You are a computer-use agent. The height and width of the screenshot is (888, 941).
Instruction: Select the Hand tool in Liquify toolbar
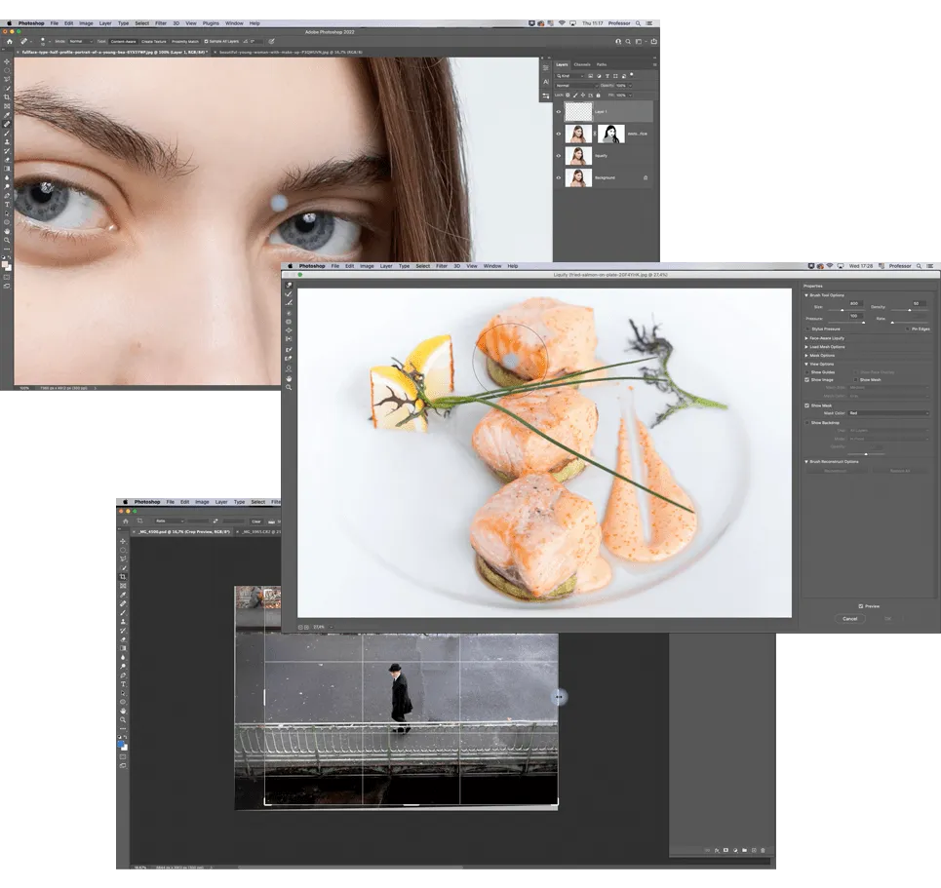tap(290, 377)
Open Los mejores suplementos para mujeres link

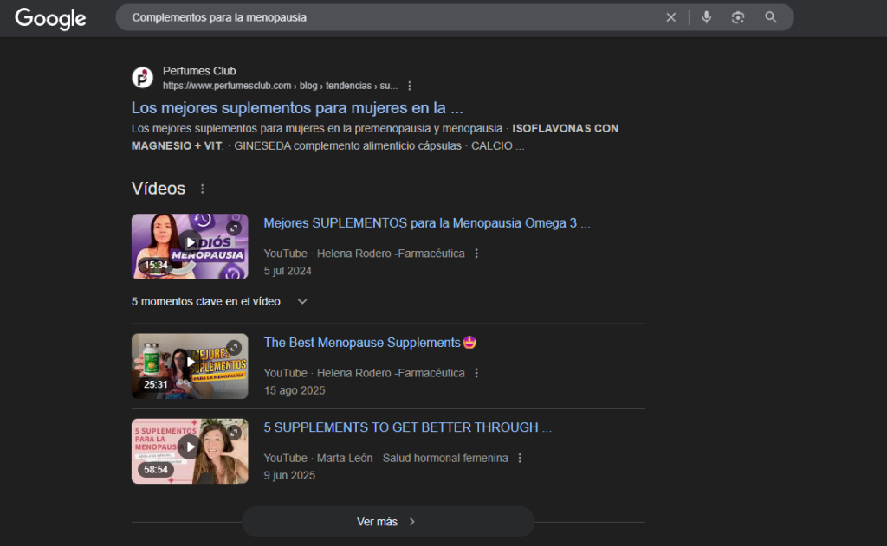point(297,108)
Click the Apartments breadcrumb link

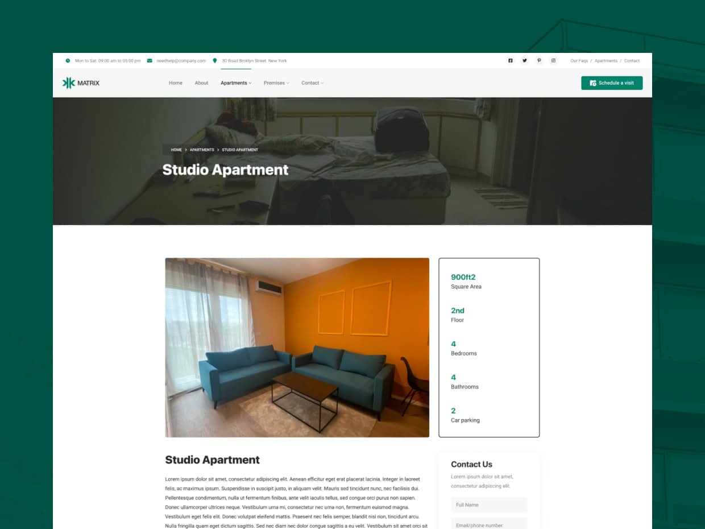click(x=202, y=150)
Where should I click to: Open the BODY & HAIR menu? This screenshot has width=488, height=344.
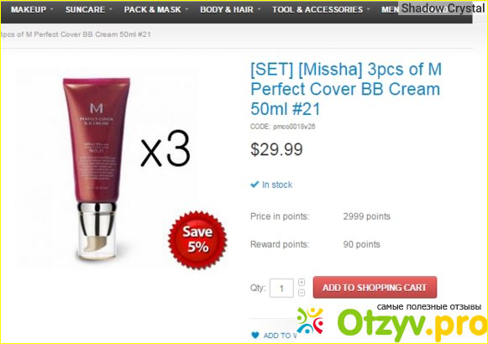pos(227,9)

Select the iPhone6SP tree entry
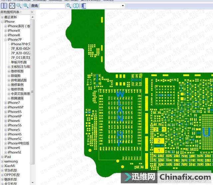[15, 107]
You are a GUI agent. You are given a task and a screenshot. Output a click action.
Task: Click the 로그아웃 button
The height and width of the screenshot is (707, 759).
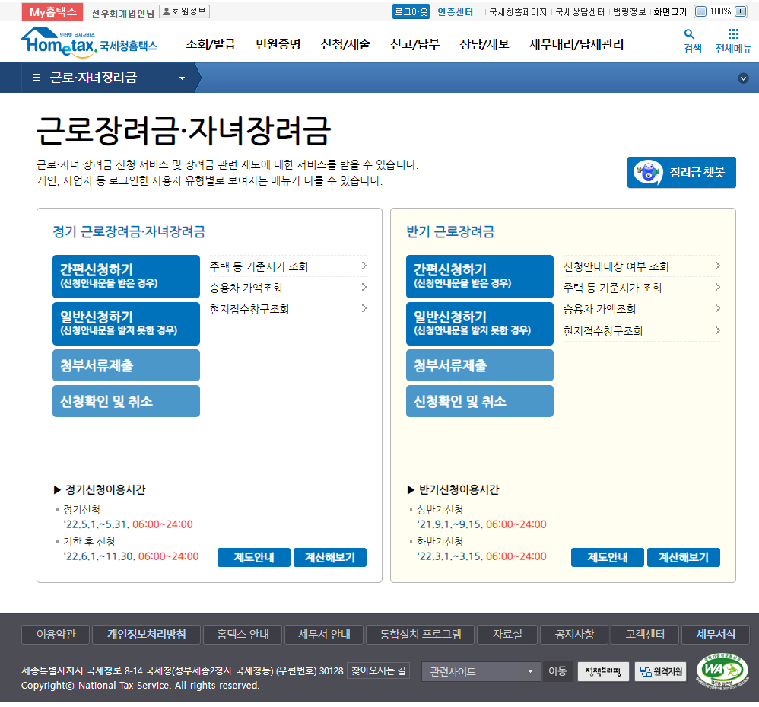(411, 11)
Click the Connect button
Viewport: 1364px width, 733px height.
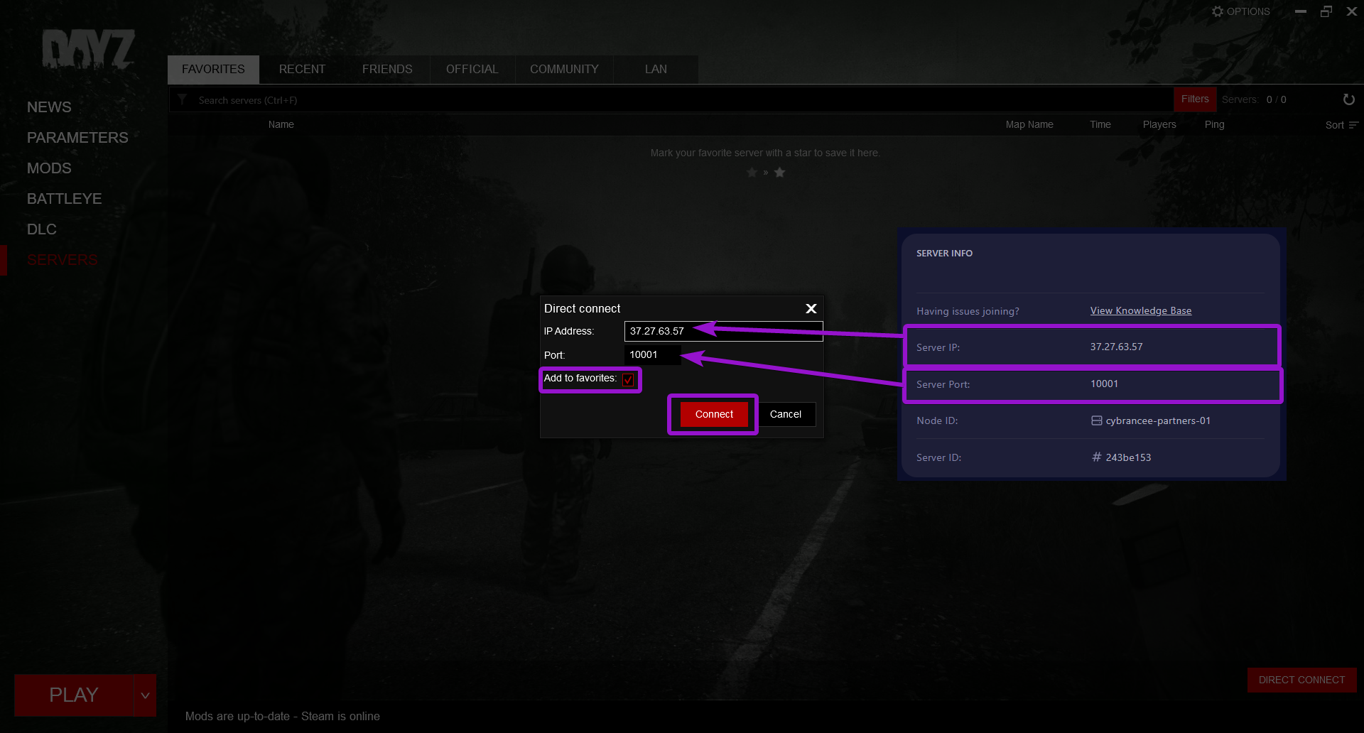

WHAT YOU ARE ASKED TO DO | Convert every line of the records above into a Markdown table with the columns "Row" and "Text", numbering the rows and skipping blank lines. Omit the pictures.

SOLUTION FOR THIS PROBLEM |
| Row | Text |
|---|---|
| 1 | You are a computer-use agent. The height and width of the screenshot is (888, 941). |
| 2 | Instruction: Select the Hand tool in Liquify toolbar |
| 3 | tap(290, 377) |
| 4 | Open Los mejores suplementos para mujeres link |
| 5 | point(297,108) |
| 6 | Click the Apartments breadcrumb link |
| 7 | click(x=202, y=150) |
| 8 | Where should I click to: Open the BODY & HAIR menu? This screenshot has width=488, height=344. |
| 9 | pos(227,9) |
| 10 | Select the iPhone6SP tree entry |
| 11 | [15, 107] |
| 12 | You are a GUI agent. You are given a task and a screenshot. Output a click action. |
| 13 | Task: Click the 로그아웃 button |
| 14 | The height and width of the screenshot is (707, 759). |
| 15 | (411, 11) |
| 16 | Click the Connect button |
| 17 | Viewport: 1364px width, 733px height. |